Remofirst Raises Funds to Help Companies Build Remote Teams

Remofirst, an employer of record provider, has announced a $14.1 million seed round, a press release said.

The company helps other companies build global remote teams, letting them hire talent in countries where they don’t have an entity. The services include onboarding, payroll benefits, taxes and local compliance.

Remofirst’s goal is to make it simpler for customers to understand what they’re paying for and why. The company was founded by CEO Serik, who had experience working as a remote worker and wanted a platform for companies to work and hire from anywhere, and also do work with payroll and HR compliance.

“We are passionate about helping our clients build global teams and we want to enable freedom of work,” Serik said. “In order to make that a reality, we felt that it shouldn’t be cost-prohibitive for companies to access local hiring tools, support and expertise around the globe. That is a core tenet of what we’re building at Remofirst and the feedback from customers has proven we are onto something.”

The round was co-led by Mouro Capital and QED Investors, both of which are fintech investors. Counterpart Ventures also participated.

Remofirst also had a $275,000 pre-seed round in early 2021, and became fully profitable in under a year, the release said. The company recently added to its leadership team and plans to announce a new product update soon.

In other news related to remote work, PYMNTS wrote recently that data from its September edition of The Connected Economy™ Monthly Report found that CFOs’ jobs are being affected by the new shifts to working remotely.

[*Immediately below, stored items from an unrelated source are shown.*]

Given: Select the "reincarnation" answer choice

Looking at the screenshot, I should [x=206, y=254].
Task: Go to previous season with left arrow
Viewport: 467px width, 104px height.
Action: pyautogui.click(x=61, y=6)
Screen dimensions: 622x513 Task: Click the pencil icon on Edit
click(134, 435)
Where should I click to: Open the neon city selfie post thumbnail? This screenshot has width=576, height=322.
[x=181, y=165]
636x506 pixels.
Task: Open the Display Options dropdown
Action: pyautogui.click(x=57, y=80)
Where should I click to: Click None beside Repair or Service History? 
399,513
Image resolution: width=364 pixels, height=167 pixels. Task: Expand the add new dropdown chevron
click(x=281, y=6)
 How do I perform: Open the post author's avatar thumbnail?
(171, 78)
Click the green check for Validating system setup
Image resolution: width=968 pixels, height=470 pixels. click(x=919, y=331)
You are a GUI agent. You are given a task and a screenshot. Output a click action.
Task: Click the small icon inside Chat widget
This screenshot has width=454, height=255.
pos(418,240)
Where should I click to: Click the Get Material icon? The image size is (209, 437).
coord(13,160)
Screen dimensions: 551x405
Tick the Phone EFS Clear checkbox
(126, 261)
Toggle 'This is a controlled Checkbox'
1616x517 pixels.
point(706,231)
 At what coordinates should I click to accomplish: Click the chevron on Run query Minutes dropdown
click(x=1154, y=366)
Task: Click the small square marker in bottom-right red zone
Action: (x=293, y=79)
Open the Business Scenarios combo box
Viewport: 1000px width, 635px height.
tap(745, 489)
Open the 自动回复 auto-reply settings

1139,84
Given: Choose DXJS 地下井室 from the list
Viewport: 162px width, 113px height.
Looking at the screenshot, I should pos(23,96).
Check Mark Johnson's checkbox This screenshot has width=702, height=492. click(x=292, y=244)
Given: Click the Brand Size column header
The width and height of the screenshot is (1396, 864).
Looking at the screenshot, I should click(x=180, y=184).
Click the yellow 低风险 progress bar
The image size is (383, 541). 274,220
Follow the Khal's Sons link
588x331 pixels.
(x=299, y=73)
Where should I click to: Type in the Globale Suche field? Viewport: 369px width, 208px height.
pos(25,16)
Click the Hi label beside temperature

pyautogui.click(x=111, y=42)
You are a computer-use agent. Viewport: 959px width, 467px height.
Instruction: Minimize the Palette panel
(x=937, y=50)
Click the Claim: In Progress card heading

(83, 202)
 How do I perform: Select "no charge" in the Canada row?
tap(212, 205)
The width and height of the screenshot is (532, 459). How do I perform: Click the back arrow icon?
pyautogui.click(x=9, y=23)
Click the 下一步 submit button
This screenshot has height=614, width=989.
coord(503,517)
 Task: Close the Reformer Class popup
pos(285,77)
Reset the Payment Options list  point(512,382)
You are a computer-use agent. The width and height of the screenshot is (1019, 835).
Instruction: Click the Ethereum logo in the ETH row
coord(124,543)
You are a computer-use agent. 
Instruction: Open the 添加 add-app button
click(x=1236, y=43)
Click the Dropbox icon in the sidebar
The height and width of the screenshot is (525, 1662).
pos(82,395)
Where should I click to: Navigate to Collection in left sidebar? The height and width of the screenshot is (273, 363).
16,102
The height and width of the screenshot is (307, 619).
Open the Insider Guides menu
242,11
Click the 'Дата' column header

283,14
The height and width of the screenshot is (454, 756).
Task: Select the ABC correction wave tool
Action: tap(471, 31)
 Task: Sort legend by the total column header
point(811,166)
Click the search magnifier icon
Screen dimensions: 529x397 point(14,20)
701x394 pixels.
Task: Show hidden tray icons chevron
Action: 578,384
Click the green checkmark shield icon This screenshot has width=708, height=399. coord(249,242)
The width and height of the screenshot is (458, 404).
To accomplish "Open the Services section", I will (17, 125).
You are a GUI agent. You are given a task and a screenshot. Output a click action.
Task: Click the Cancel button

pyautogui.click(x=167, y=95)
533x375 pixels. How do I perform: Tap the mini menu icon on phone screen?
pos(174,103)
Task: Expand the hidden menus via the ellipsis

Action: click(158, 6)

Read more: Remote Workers’ Changing Preferences Influence CFO Policies

The CFOs already had a lot to think about regarding technology and data, and the planning now needs to look more at investments in tools to retain talent that works from anywhere.

This comes as 13 million more workers have either worked remotely from outside their homes, worked on vacation or built businesses online, moreso than they were doing nine months ago, the study found. But 7 million fewer were working from home — which PYMNTS wrote means that some workers are returning to the office, though perhaps in hybrid situations where they only spend a few days a week in the office.